Data entries:
++++++++

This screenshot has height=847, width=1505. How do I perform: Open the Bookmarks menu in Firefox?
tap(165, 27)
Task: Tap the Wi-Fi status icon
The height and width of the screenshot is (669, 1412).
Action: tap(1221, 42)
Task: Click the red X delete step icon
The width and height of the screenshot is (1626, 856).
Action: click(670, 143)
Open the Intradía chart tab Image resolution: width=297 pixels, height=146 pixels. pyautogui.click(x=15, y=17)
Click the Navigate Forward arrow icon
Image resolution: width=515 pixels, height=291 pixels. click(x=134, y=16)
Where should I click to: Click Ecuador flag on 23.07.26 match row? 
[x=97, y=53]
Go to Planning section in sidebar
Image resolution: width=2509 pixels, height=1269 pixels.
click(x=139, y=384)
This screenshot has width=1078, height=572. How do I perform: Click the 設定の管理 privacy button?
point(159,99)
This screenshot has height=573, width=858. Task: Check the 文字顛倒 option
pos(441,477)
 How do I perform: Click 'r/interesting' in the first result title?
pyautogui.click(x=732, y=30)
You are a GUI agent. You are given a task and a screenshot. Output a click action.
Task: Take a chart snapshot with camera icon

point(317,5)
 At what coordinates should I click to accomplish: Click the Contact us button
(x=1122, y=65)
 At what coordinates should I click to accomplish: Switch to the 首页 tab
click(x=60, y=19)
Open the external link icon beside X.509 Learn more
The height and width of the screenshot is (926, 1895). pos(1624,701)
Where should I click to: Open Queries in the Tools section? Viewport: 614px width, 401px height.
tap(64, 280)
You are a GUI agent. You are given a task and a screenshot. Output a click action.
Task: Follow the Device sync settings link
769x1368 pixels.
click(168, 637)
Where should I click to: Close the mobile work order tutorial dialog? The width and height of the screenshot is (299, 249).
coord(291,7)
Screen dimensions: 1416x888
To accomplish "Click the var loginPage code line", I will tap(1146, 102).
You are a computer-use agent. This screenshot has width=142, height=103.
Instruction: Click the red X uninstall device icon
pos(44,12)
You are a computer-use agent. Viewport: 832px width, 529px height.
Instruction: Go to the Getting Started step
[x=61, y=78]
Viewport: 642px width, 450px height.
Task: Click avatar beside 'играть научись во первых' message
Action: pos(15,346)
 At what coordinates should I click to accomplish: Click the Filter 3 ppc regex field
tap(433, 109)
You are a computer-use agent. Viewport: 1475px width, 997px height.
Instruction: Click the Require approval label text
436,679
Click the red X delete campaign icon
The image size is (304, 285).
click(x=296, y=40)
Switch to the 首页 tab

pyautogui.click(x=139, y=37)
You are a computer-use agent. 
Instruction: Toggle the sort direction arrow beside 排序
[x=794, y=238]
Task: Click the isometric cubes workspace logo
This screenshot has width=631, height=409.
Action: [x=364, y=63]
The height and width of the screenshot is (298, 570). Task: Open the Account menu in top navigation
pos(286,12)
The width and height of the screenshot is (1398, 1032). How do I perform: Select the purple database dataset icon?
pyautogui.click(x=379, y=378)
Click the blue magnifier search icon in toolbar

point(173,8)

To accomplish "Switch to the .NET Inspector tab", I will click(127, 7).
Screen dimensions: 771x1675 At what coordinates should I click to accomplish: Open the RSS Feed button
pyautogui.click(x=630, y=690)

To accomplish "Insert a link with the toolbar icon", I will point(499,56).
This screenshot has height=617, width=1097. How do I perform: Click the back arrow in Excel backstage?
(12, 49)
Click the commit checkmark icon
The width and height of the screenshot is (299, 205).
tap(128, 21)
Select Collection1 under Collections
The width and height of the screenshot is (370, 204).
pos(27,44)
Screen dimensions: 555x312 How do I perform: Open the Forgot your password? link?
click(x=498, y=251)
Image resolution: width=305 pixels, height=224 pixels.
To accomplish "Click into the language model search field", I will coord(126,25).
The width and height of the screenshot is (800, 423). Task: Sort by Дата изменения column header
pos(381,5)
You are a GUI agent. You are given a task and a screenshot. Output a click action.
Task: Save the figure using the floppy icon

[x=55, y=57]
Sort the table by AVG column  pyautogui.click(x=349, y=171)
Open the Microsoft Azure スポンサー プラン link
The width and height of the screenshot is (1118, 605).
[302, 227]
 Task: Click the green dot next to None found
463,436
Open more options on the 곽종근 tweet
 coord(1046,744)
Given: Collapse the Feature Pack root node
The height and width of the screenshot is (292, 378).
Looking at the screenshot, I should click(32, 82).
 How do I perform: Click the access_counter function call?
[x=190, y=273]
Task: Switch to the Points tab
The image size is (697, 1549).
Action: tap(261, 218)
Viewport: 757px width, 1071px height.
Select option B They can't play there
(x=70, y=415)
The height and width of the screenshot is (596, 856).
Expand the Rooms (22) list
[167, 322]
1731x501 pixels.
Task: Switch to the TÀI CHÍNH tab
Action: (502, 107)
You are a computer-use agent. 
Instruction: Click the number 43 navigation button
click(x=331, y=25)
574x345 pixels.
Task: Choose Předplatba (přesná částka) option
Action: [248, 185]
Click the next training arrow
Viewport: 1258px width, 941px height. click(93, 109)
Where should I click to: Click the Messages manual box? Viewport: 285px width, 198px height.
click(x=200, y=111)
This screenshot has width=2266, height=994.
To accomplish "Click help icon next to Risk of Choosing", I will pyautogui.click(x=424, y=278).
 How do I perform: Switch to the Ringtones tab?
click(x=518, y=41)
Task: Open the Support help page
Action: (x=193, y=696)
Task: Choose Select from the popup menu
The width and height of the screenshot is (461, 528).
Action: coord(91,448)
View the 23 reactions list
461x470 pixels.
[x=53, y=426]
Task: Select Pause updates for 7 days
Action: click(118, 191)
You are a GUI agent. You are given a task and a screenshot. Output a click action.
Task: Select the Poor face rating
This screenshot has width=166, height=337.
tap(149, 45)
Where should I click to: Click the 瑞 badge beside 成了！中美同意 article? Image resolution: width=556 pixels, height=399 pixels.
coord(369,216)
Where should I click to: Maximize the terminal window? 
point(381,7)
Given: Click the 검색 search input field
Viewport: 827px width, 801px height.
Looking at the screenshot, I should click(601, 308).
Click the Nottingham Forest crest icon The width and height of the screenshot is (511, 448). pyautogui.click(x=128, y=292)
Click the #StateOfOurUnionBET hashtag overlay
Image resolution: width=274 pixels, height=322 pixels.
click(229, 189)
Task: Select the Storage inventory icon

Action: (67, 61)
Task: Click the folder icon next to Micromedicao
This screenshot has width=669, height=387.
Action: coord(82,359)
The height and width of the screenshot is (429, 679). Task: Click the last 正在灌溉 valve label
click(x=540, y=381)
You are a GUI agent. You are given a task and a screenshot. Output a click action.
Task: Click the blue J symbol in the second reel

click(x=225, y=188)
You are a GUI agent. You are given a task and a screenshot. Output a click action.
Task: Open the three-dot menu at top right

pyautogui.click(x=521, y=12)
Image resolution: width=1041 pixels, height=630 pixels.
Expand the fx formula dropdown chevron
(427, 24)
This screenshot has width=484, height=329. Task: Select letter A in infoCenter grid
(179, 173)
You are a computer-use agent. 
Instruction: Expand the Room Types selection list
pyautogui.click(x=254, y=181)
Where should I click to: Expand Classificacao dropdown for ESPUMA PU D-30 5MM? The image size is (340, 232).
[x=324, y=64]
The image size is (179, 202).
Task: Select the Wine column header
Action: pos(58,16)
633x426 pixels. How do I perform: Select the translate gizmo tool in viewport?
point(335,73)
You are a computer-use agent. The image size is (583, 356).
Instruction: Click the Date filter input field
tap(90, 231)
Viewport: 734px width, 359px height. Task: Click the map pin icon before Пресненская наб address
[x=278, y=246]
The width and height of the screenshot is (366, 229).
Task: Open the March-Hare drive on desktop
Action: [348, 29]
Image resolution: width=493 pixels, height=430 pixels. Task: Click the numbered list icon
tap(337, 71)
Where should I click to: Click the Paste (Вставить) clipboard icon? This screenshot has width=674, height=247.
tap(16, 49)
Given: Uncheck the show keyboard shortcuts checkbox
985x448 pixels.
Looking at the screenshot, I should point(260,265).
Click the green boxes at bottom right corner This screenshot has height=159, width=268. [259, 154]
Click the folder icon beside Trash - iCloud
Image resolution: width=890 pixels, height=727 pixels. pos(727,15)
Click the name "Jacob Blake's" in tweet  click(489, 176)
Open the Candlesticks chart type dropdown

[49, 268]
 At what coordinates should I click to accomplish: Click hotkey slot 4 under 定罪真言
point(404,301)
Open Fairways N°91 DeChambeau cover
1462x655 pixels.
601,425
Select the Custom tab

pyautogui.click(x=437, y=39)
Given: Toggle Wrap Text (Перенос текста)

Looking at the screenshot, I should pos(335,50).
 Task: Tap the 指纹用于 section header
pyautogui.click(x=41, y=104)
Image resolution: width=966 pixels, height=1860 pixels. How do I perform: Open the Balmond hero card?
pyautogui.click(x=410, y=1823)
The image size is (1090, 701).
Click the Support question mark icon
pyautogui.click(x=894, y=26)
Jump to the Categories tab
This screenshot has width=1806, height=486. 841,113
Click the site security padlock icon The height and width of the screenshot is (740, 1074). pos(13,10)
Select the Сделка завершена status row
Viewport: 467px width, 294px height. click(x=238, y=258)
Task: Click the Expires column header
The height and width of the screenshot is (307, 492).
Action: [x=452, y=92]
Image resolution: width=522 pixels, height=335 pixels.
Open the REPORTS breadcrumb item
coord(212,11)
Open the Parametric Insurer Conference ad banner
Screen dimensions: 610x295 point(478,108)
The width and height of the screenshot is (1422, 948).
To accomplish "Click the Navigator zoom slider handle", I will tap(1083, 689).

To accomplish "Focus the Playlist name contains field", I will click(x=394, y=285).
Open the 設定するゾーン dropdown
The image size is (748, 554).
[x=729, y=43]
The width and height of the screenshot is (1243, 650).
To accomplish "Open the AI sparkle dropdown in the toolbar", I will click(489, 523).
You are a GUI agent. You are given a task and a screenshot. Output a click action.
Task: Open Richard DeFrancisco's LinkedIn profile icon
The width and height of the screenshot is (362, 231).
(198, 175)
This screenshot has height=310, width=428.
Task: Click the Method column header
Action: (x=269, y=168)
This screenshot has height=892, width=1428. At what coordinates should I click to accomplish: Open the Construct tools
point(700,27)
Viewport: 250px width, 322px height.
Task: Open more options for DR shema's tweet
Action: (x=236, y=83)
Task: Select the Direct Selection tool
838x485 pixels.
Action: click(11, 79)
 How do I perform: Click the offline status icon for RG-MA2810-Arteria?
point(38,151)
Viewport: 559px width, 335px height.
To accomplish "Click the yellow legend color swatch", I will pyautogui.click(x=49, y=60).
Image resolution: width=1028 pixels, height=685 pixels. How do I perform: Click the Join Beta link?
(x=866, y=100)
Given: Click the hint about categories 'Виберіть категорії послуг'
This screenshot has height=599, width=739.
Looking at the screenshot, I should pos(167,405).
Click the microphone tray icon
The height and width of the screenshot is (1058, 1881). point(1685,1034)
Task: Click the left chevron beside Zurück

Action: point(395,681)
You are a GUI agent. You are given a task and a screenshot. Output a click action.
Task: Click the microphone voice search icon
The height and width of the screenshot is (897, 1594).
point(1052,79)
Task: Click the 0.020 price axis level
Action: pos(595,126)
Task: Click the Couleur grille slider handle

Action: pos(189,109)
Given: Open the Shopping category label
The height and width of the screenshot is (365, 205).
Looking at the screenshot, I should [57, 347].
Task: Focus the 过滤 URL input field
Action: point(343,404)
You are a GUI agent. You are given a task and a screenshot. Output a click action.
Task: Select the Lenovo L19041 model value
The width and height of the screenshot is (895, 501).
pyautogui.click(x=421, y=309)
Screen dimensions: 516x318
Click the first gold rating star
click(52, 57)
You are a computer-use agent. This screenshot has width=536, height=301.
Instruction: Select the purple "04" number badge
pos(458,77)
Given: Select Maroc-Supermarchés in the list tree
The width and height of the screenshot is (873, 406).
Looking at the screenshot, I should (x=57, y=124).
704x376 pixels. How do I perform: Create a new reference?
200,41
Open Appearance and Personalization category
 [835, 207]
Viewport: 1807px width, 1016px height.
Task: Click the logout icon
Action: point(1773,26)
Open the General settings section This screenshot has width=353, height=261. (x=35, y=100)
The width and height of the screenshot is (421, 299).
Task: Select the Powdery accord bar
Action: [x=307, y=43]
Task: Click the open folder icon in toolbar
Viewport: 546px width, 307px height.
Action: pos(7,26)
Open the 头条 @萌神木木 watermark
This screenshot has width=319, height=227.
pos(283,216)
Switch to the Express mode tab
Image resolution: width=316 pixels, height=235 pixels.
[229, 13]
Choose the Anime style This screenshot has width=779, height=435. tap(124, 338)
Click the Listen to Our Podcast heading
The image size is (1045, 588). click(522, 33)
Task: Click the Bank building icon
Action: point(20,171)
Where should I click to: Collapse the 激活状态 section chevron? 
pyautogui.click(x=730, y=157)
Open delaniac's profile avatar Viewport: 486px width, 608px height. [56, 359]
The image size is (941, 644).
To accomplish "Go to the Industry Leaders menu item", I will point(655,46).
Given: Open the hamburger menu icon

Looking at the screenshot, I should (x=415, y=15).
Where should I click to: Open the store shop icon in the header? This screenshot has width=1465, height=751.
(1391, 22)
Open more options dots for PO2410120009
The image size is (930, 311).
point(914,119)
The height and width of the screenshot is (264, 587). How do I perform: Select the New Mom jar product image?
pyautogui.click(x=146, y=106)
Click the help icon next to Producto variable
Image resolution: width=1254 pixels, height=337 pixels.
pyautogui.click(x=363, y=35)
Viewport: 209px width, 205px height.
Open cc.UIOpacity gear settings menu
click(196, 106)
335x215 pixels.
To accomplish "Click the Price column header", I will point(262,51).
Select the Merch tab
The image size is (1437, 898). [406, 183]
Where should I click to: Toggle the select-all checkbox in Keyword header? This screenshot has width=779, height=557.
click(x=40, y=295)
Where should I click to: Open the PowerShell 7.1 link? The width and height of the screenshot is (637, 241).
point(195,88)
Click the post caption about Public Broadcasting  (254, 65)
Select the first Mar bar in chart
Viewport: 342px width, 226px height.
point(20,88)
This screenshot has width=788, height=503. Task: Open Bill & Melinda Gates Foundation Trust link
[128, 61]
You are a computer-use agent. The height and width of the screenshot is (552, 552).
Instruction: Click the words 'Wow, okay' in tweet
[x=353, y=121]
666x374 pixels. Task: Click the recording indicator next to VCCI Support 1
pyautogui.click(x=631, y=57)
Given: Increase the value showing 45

++++++++

Direction:
Copy out every line in full, from the line with "will click(x=394, y=285)." up to and including the line with "will click(489, 523).", and shift each coordinate in the answers by -75.

Expected answer:
To accomplish "Focus the Playlist name contains field", I will click(x=319, y=210).
Open the 設定するゾーン dropdown
The image size is (748, 554).
[x=654, y=-32]
The width and height of the screenshot is (1243, 650).
To accomplish "Open the AI sparkle dropdown in the toolbar", I will click(414, 448).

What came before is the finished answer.